Women and Race in Early Modern Texts

Joyce Green MacDonald discusses the links between women’s racial, sexual, and civic identities in early modern texts. She examines the scarcity of African women in English plays of the sixteenth and seventeenth centuries, the racial identity of the women in the drama and also that of the women who watched and sometimes wrote the plays. The coverage also includes texts from the late fourteenth to the early eighteenth centuries, by, among others, Shakespeare, Jonson, Davenant, the Countess of Pembroke and Aphra Behn. MacDonald articulates many of her discussions of early modern women’s races through a comparative method, using insights drawn from critical race theory, women’s history, and contemporary disputes over canonicity, multiculturalism, and Afrocentrism. Seeing women as identified by their race and social standing as well as by their sex, this book will add depth and dimension to discussions of women’s writing and of gender in Renaissance literature.
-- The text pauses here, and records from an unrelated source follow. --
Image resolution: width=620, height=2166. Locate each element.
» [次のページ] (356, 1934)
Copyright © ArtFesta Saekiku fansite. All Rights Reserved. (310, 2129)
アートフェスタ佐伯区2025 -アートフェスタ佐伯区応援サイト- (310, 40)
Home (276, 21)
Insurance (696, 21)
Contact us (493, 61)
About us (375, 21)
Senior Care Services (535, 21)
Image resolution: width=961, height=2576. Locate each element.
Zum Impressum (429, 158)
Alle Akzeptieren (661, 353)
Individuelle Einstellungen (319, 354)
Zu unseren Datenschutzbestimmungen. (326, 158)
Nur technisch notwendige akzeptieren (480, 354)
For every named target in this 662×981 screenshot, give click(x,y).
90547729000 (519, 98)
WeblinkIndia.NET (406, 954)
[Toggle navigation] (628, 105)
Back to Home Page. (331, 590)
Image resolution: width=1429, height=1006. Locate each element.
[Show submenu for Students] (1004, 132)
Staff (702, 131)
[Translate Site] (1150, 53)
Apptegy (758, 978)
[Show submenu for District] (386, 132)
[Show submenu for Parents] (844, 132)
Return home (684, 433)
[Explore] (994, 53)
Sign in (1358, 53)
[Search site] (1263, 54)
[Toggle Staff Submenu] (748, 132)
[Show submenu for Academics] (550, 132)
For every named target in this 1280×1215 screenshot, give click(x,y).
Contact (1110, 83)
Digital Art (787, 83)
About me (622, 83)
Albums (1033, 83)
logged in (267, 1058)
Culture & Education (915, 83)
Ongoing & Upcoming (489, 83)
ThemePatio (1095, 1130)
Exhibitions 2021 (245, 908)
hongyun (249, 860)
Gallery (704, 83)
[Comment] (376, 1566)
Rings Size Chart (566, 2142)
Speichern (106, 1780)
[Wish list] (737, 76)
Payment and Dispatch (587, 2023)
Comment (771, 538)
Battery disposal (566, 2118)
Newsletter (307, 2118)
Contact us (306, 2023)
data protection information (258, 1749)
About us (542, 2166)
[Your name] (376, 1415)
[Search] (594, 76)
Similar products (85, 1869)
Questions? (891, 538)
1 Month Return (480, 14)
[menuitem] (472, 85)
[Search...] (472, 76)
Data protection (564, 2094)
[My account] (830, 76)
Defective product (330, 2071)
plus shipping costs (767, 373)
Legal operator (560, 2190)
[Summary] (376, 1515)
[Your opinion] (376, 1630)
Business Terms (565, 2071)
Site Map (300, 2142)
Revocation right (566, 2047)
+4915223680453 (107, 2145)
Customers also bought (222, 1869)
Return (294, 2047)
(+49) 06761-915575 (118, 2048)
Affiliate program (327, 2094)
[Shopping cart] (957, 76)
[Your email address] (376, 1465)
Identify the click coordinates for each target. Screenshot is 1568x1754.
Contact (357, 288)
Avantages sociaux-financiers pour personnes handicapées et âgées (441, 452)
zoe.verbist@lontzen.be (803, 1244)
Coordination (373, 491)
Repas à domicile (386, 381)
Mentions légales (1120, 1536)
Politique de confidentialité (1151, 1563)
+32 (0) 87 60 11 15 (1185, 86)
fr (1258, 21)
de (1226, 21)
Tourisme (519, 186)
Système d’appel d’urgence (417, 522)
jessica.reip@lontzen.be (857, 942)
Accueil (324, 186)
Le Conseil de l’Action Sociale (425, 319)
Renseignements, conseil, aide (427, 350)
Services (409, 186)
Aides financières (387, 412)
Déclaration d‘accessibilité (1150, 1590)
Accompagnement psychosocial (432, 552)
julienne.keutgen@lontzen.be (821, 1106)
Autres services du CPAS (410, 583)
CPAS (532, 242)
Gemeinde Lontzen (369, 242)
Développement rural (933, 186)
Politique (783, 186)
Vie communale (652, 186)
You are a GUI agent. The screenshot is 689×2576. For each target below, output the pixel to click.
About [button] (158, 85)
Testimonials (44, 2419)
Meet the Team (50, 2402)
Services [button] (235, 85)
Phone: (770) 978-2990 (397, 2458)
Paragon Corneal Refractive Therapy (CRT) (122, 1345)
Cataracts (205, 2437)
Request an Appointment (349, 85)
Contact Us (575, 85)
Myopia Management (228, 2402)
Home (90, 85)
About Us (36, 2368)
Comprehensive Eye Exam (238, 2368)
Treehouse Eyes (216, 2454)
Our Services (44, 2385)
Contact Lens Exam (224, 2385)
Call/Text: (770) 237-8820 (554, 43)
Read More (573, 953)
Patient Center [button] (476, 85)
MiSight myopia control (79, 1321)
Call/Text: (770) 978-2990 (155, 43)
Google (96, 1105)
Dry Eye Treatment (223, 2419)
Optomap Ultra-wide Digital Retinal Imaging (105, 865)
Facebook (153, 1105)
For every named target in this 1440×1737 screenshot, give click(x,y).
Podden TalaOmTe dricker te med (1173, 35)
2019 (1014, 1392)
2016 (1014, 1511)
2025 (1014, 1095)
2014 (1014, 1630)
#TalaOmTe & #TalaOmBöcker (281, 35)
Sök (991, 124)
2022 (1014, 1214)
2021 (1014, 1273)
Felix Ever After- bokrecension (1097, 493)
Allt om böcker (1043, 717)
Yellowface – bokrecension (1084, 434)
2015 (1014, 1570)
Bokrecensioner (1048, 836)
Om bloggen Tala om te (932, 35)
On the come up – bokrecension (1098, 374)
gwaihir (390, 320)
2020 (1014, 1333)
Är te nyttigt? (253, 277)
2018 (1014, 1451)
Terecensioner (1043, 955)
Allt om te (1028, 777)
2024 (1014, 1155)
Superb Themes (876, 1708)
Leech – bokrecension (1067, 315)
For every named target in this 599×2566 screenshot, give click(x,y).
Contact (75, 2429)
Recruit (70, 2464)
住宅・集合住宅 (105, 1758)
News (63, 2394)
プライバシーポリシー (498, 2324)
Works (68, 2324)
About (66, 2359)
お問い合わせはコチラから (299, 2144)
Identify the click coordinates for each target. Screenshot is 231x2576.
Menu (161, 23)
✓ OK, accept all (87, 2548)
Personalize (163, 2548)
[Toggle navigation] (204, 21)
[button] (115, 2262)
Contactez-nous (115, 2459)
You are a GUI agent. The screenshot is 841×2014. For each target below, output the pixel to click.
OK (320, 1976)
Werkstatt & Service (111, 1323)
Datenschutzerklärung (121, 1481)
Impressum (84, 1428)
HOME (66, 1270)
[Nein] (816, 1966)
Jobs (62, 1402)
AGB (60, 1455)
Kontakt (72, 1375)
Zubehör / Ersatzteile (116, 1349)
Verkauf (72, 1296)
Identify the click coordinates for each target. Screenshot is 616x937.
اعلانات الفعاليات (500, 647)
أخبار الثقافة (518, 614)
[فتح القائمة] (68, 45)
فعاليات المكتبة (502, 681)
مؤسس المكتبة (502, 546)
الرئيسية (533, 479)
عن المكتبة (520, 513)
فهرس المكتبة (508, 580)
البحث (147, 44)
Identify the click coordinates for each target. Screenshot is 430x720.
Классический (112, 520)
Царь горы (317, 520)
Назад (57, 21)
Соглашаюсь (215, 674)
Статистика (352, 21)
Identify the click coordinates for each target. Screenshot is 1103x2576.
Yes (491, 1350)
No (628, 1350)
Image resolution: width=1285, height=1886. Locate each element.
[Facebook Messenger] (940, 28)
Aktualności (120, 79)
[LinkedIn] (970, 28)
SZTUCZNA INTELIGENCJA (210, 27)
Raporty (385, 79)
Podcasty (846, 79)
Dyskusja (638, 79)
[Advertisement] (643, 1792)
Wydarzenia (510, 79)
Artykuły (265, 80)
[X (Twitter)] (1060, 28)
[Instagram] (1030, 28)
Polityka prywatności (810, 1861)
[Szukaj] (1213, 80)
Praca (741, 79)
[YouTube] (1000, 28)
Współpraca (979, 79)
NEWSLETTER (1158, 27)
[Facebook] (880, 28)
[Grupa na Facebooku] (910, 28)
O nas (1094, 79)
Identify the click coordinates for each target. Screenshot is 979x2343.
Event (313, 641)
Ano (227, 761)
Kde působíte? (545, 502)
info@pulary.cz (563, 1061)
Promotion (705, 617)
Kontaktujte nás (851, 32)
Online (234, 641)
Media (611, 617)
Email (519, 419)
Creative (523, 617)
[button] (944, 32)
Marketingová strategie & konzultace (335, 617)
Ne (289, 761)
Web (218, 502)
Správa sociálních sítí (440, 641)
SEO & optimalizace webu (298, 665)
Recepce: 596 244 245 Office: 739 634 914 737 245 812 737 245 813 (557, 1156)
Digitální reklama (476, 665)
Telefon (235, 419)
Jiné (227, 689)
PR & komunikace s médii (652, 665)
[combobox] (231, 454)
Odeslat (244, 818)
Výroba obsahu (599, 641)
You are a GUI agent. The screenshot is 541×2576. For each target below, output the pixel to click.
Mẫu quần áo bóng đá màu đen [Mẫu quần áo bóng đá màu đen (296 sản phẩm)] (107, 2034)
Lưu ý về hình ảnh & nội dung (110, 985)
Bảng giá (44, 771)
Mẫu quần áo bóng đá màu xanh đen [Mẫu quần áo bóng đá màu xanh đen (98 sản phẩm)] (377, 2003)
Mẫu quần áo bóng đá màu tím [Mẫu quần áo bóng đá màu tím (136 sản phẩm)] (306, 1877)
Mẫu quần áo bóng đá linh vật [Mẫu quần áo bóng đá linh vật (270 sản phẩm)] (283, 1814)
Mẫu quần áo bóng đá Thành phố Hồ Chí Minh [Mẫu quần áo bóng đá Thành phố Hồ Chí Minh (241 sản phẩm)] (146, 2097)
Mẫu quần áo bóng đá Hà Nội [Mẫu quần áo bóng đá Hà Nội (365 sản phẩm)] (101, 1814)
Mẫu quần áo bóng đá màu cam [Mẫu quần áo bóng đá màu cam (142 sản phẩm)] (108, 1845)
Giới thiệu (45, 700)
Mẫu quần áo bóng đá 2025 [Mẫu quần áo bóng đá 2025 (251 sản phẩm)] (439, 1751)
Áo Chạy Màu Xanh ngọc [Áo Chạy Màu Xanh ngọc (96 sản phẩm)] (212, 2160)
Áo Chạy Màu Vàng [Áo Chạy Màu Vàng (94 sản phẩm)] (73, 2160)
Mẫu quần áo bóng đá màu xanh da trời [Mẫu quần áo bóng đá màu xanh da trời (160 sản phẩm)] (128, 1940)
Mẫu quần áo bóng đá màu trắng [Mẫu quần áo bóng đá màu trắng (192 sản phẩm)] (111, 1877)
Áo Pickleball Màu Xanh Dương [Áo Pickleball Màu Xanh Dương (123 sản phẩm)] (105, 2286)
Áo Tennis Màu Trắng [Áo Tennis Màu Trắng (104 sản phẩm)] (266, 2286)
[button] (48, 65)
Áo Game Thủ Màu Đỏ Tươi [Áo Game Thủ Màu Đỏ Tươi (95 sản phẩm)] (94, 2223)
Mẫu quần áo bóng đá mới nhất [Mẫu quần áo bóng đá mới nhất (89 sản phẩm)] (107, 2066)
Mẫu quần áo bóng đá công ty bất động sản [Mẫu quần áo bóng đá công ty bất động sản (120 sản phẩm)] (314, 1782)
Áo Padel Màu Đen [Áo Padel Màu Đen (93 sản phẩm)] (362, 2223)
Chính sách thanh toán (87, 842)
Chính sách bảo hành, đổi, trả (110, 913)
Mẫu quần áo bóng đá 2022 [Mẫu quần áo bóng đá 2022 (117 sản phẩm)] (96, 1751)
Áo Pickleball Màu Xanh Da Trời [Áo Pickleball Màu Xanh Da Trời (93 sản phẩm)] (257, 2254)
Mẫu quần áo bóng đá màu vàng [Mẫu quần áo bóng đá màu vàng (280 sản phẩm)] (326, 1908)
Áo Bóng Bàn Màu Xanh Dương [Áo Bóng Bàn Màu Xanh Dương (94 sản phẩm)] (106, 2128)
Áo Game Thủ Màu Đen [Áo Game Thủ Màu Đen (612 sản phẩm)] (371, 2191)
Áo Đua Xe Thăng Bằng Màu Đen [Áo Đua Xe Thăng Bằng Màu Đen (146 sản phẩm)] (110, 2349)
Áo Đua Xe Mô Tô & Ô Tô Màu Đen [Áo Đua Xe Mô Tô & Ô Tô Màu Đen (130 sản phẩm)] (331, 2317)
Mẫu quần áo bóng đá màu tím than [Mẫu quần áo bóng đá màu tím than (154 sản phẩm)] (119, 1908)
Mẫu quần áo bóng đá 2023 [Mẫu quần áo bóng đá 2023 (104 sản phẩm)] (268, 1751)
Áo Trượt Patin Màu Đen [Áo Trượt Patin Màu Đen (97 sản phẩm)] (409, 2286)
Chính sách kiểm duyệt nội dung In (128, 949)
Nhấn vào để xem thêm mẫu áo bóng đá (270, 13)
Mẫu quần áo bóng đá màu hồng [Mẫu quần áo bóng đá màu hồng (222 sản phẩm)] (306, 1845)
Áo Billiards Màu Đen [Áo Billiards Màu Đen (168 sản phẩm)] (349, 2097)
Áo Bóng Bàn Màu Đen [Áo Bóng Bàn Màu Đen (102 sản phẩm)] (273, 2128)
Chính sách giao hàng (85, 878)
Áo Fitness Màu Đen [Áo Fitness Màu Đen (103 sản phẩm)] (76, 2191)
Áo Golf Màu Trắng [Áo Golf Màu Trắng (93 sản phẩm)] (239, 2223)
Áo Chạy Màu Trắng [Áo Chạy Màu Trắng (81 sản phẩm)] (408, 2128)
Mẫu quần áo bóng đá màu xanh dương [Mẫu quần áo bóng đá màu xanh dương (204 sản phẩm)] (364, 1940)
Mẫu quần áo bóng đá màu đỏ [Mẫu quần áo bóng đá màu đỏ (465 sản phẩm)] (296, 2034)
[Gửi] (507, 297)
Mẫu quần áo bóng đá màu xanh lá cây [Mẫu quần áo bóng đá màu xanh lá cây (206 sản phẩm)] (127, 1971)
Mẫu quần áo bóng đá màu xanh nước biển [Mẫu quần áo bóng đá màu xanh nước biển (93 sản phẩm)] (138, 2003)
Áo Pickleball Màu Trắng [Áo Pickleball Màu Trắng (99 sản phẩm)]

• Offers a view of how ideas about and representations of women’s races appear differently during different periods • Discusses both Renaissance, and Restoration and eighteenth-century plays • Two of the plays discussed, Behn’s Abdelazer and Phillips’ Pompey, have not been the subject of much critical analysis

Contents

Introduction: women, race, and Renaissance texts; 1. Cleopatra: whiteness and knowledge; 2. Sex, race, and empire in Shakespeare’s Antony and Cleopatra; 3. Dio and Sophonisba of Carthage: marriage, race, and the bonds between men; 4. The disappearing African woman: Imoinda in Oroonoko after Behn; 5. Race, women, and the sentimental in Thomas Southerne’s Oroonoko; 6. Chaste lines: writing and unwriting race in Katherine Phillips’ Pompey; 7. The Queen’s minion: sexual difference, racial difference, and Aphra Behn’s Abdelazer; Conclusion: ‘the efficacy of imagination’.